• **YOUR INSTRUCTIONS**: Below is a block of records. Copy every line in it that contains the word "icon".

• **THE RECORDS**:
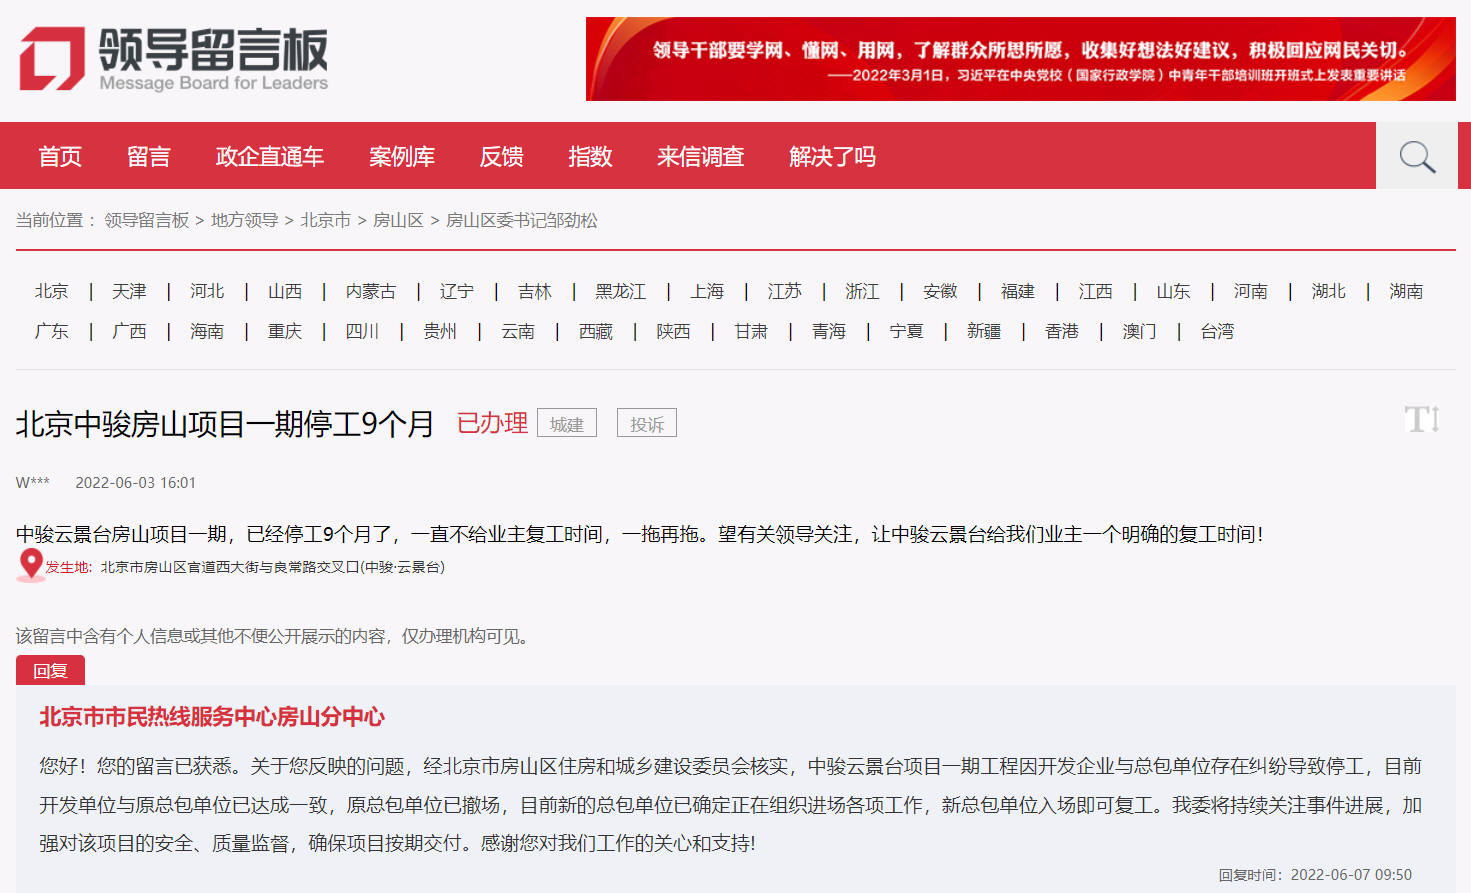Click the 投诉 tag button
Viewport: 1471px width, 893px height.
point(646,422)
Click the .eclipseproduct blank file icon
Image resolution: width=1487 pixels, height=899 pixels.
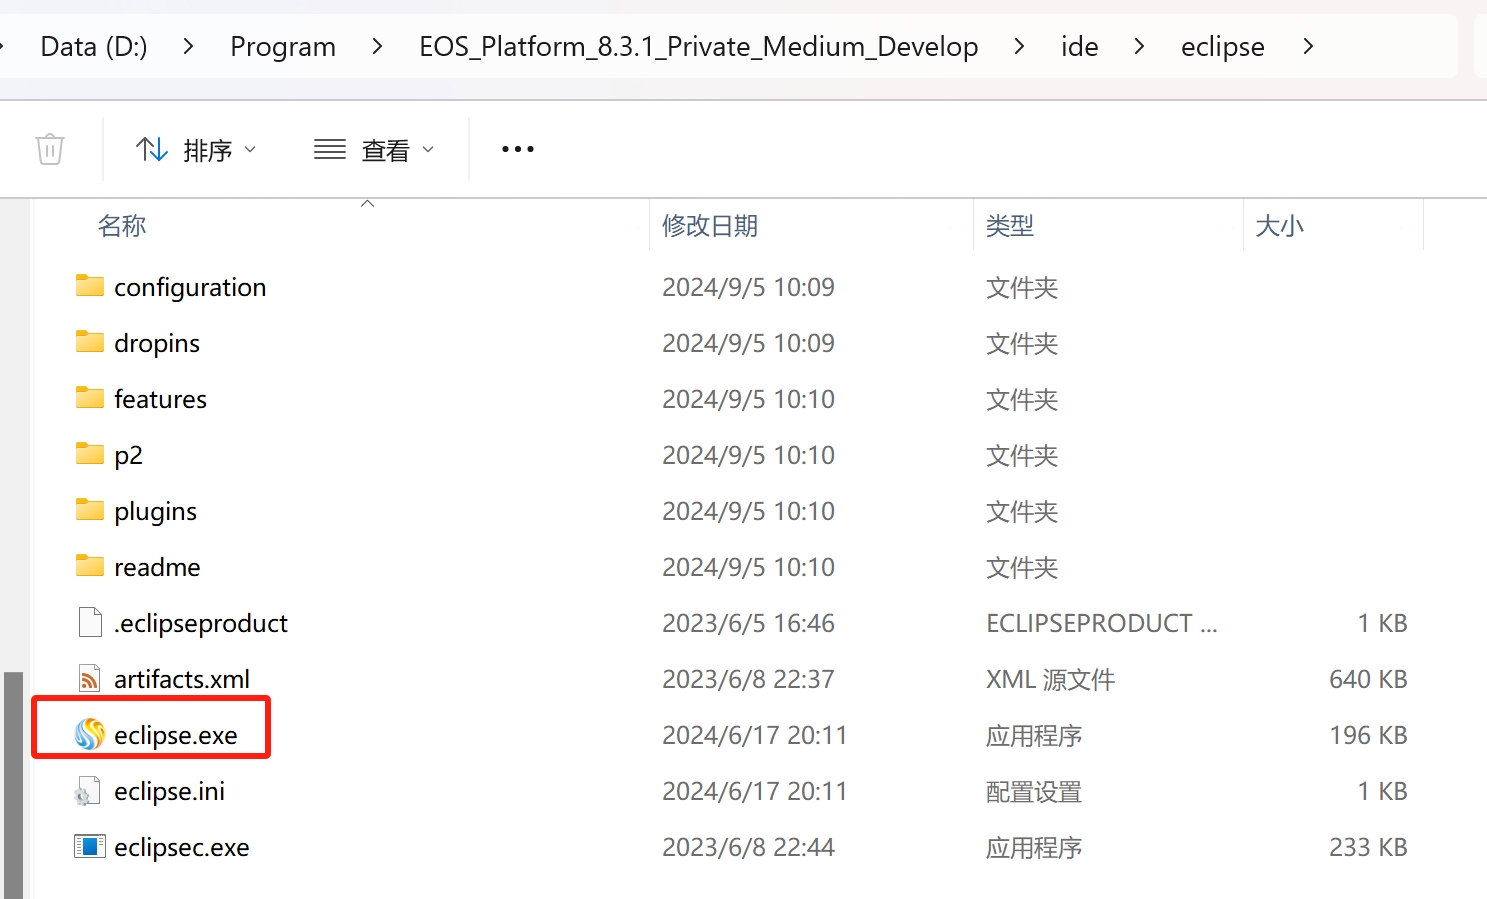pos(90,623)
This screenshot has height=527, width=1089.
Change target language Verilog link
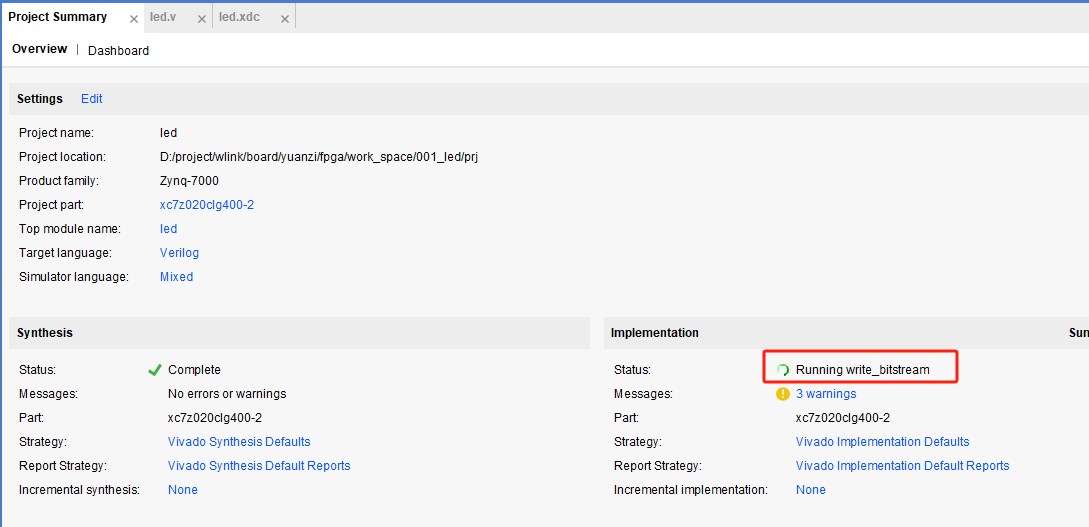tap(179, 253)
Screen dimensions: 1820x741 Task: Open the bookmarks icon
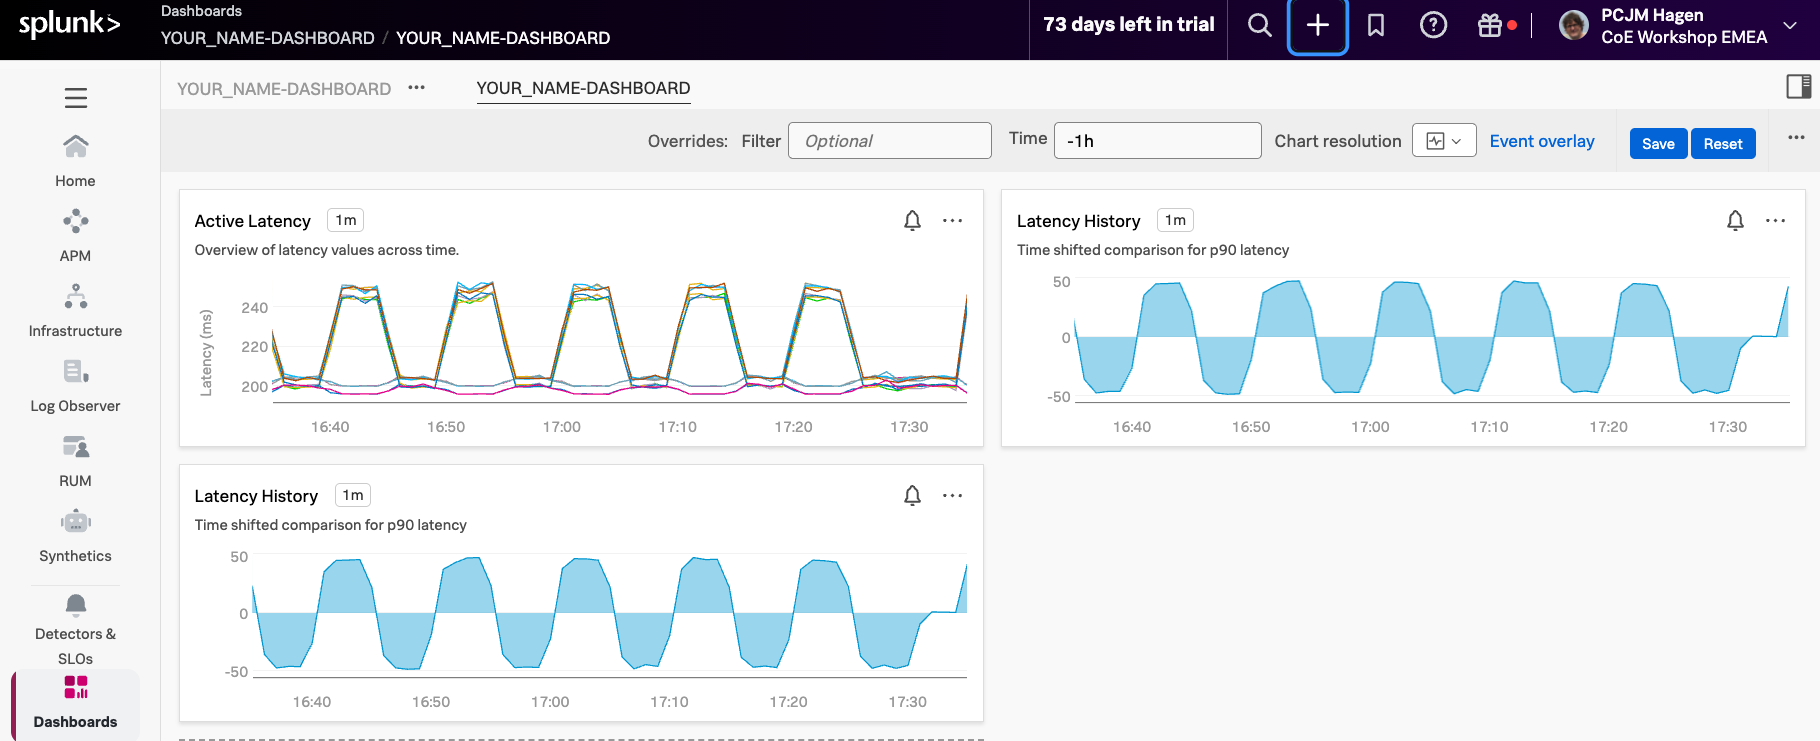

• **RESPONSE BOX**:
Click the .eclipseproduct blank file icon
Screen dimensions: 1820x741 Task: Open the bookmarks icon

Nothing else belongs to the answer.